→ Supplied records:
####

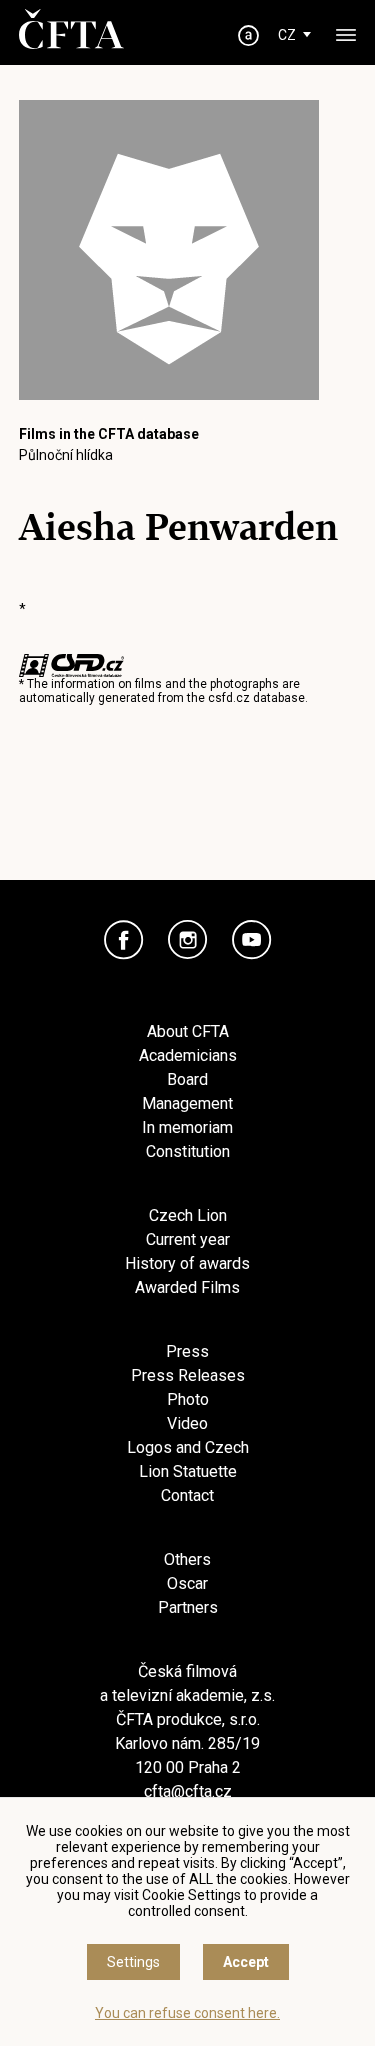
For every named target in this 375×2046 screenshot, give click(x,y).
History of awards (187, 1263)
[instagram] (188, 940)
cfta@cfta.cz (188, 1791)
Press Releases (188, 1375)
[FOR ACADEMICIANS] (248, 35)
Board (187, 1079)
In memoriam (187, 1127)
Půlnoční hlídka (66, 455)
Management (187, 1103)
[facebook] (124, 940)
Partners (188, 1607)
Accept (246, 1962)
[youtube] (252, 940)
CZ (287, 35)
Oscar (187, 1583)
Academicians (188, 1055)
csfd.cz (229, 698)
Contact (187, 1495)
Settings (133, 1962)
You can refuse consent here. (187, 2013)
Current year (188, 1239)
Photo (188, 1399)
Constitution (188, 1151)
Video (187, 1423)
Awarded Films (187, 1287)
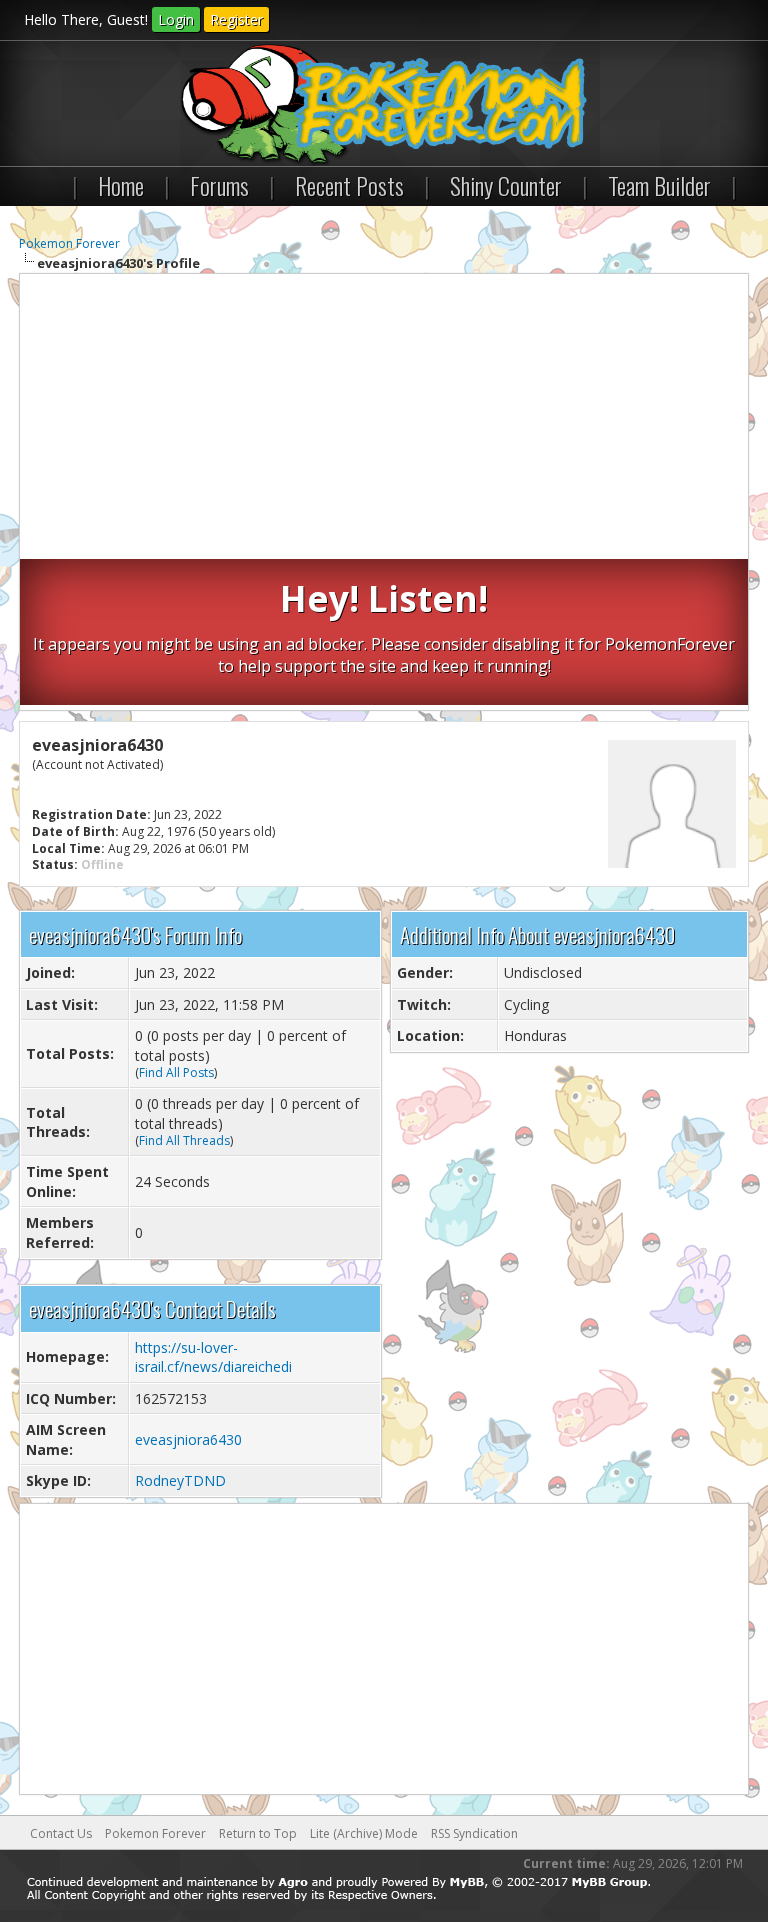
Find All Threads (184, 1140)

####

→ The task: Every line from the top of the material above through the line with "Partners (188, 1607)" should be duplicated exactly, please; leave out the pictures.

→ Your solution:
For every named target in this 375×2046 screenshot, give click(x,y).
History of awards (187, 1263)
[instagram] (188, 940)
cfta@cfta.cz (188, 1791)
Press Releases (188, 1375)
[FOR ACADEMICIANS] (248, 35)
Board (187, 1079)
In memoriam (187, 1127)
Půlnoční hlídka (66, 455)
Management (187, 1103)
[facebook] (124, 940)
Partners (188, 1607)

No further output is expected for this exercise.